표적형 사이버 공격 대책 전에 한번 더 자신의 회사나 조직이 채택하고 있는 기술적 대책이 작동하고 있는 지를 확인하도록 한다. 여기에서 그 중 하나인 바이러스 대책이 작동하지 않는 예를 다음에 표시한다.
 
◇조직 전체에서 맬웨어 대책을 하고 있지만, 관리되고 있지 않는 서버가 존재하여 대책이 이루어지고 있지 않다.
◇OS의 지원이 끊어진 제품의 관리가 되지 않는 상태에 있다.
◇네트워크 경계에서의 대책은 실시하고 있지만, End Point의 대책은 우선도가 낮다.
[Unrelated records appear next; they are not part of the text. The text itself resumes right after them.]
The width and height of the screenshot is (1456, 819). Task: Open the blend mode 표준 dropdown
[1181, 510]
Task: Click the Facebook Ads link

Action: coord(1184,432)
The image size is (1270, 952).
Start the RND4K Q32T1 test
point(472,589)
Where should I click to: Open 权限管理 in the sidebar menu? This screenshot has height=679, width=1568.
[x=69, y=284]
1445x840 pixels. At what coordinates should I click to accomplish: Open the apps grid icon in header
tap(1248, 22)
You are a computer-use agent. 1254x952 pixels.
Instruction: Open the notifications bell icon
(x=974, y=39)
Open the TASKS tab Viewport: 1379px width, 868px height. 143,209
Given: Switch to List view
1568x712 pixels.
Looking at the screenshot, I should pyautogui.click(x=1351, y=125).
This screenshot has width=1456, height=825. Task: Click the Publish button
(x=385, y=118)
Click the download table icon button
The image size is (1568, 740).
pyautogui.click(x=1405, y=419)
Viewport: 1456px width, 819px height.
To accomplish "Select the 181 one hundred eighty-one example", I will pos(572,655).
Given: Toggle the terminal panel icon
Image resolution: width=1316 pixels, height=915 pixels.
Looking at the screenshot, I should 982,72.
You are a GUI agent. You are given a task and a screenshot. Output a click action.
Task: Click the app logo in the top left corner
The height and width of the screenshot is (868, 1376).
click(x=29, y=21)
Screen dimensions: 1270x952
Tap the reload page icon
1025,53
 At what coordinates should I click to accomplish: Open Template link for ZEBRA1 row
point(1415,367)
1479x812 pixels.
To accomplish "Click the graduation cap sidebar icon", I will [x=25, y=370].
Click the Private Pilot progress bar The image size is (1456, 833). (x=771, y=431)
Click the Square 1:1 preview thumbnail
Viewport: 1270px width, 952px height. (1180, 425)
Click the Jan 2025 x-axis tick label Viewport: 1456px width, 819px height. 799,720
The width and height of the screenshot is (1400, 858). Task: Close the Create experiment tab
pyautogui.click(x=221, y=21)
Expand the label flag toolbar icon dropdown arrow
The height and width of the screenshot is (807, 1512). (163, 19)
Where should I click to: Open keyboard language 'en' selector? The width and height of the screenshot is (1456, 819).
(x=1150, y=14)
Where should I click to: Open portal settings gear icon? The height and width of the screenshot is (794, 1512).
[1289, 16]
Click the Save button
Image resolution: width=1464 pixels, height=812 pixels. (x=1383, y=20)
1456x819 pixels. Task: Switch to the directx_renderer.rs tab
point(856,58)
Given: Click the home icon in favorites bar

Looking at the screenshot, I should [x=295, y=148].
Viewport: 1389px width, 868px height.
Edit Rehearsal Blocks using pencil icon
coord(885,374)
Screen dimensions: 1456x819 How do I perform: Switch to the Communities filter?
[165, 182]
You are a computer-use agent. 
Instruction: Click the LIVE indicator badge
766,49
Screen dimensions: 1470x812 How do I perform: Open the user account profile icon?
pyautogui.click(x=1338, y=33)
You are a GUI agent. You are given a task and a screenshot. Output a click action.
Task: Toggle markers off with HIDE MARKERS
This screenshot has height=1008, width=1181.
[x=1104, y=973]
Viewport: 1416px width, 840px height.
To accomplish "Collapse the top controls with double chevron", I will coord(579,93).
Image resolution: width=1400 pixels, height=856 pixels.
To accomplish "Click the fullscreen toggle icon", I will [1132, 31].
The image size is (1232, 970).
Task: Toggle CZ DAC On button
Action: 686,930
◇업무를 우선하기 위해 시큐리티 설정 레벨을 낮게 하고 있다.
 
이와 같이 기존의 기술적 대책이 작동하고 있지를 평가하고 필요에 따라 개선을 검토하지 않으면 안 된다. 이제, 조직이 구축한 정보 시큐리티 정책 등의 기술적인 관리책과 시큐리티 제품에 관련하는 항목으로부터 기술적 대책을 항목으로 추출하고, 제각기의 대책에 대해서 성숙도를 측정하는 평가 방법이 있다. 성숙도의 레벨은　COBIT의 성숙도 모델을 이용하여, “부재”인 곳에 대해서는 대책을 검토·도입하는 것으로 시큐리티 레벨이 향상된다.
 
또한 대책 레벨이 낮은 곳을 시각화하여 더 많은 향상을 꾀하는 것도 가능하게 된다. 기술적인 대책은 인적 의존도가 낮기 때문에 적절하게 사용함으로써 효과적으로 기능하게 된다.
 
시큐리티 대책 제품의 기능을 효과적으로 이용하기 위해서 네트워크, OS, 미들웨어를 안전하게 함과 동시에 적절한 설정을 할 필요가 있다. 하나의 대책으로써 제품의 적용처의 Good Practice와 조직의 대책의 설정을 비교하여, 괴리가 있는 점에 대해서는 평가·분석을 행할 것, 결과로써 잔존 리스크가 존재하는 경우에는 그의 인식과 대응 수순을 준비하도록 한다.
 
현황의 평가 보완 실시 후, 표적형 사이버 공격에 대한 더 많은 리스크를 낮추기 위해서는 감시에 의한 평상시와 비정상(이상)시를 식별할 수 있는 새로운 프로세서 등에 의한 대책이 가능하게 된다. 또한 정기적인 대책의 평가와 위협의 변화에 따른 리스크 분석 등을 계속적으로 실시할 필요가 있다.　
 
표적형 사이버 공격으로부터 기업을 지키기 위해서는 먼저 자기 회사의 대책이 작동하고 있는 지를 먼저 확인, 평가하고 피해를 고려하여 필요에 맞는 보완이 시큐리티 사고를 막을 수 있다. 자기 회사에 최적인 수단과 운용을 검토하고 시큐리티 대책 제품을 유효 활용한 기술적인 대책을 행하여 시큐리티 레벨을 향상시키도록 해야 한다.(ITmedia0202)
[박춘식 서울여자대학교 정보보호학과 교수]